Everything else about her life and the life of a fairy-tale exile is pretty much the same:
She’s stuck – at Homework Club, but it feels like a doorless tower,
She’s alone – in her misery, anyway, it’s not like her teacher, Mrs. Trey isn’t there… making her more miserable.
The person that could save her is under an Evil Spell, unable to speak to her, or to be reached.
Any way you slice it, being a Rapunzel sucks.
And right now, being Cadence sucks, too. Now that her Dad’s not home, her Mom’s all freaked about about Cadence being home alone, so she’s stuck staying after school at Homework Club — how fun is that?! Cadence has a teacher who is totally irritating, and trying to put her in Super Mutant Smart Kid Classes with stupid Andrew Marchetti, who called her Sugar Buns one day. And Cadence has had it with her mother, who won’t really talk about her father — and it’s not like Cadence doesn’t know the truth. Sometimes her father is, like, sick. And he has to go away. He’s been gone sometimes for two or three days, but this time her mother says it’ll be maybe a month or even more. Mom says it’s because of his C.D., but Cadence hates hearing that.
No. CD’s are what you listen to music on. The words are ‘clinical depression.’

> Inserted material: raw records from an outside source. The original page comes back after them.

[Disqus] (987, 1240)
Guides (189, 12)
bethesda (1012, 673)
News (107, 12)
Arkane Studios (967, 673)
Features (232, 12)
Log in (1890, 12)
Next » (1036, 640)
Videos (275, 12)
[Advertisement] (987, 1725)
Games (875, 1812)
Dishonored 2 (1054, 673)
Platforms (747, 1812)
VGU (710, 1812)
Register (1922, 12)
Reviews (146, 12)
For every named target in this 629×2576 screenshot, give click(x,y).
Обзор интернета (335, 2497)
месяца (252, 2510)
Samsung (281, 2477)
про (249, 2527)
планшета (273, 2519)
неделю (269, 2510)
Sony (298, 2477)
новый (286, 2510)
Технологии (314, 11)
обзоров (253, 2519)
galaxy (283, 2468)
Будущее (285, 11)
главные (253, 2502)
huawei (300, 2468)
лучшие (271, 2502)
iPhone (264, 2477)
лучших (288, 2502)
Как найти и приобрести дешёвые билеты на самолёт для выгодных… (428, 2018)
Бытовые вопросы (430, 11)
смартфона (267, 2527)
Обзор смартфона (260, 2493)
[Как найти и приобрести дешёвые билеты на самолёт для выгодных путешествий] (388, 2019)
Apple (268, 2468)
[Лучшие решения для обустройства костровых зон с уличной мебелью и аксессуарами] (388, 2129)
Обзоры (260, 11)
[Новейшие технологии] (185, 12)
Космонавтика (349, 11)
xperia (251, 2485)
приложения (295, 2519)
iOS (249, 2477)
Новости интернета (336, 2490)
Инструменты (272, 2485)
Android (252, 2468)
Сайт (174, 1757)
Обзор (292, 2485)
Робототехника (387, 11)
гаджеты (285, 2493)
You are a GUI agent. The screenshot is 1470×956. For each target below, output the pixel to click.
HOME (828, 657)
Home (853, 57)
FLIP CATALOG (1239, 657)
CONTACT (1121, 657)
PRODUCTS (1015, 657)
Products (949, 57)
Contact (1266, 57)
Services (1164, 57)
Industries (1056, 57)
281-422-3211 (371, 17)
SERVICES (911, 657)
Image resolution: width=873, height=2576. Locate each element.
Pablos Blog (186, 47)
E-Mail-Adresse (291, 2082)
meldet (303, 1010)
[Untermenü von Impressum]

Cadence is positive it’s an Evil Spell, and if only she could figure out who her father was writing to before he got sick, she would maybe have the tools to help him fight. Maybe a friend of her father’s from before his illness could offer another way for him to get well and come home. In fairytales, nobody under the power of an Evil Spell has ever escaped alone, so Cadence knows her Dad needs her help. So, locked up at Homework Club, in the guise of Rapunzel, Cadence writes letters from her heart to the only friend her father has, at Box #5667.
The Evil Spell will only be broken if the owner of the box hears what she needs, and writes back.
Original, funny and a little sad, Letters From Rapunzel gives readers new perspectives on coming to terms with the truth about things we can’t control, and learning to rescue ourselves.
Talk about serendipity: only a few minutes after reading this post I happened to come across this author’s blog!
Now I’ll have to read it.
Do! You won’t be sorry!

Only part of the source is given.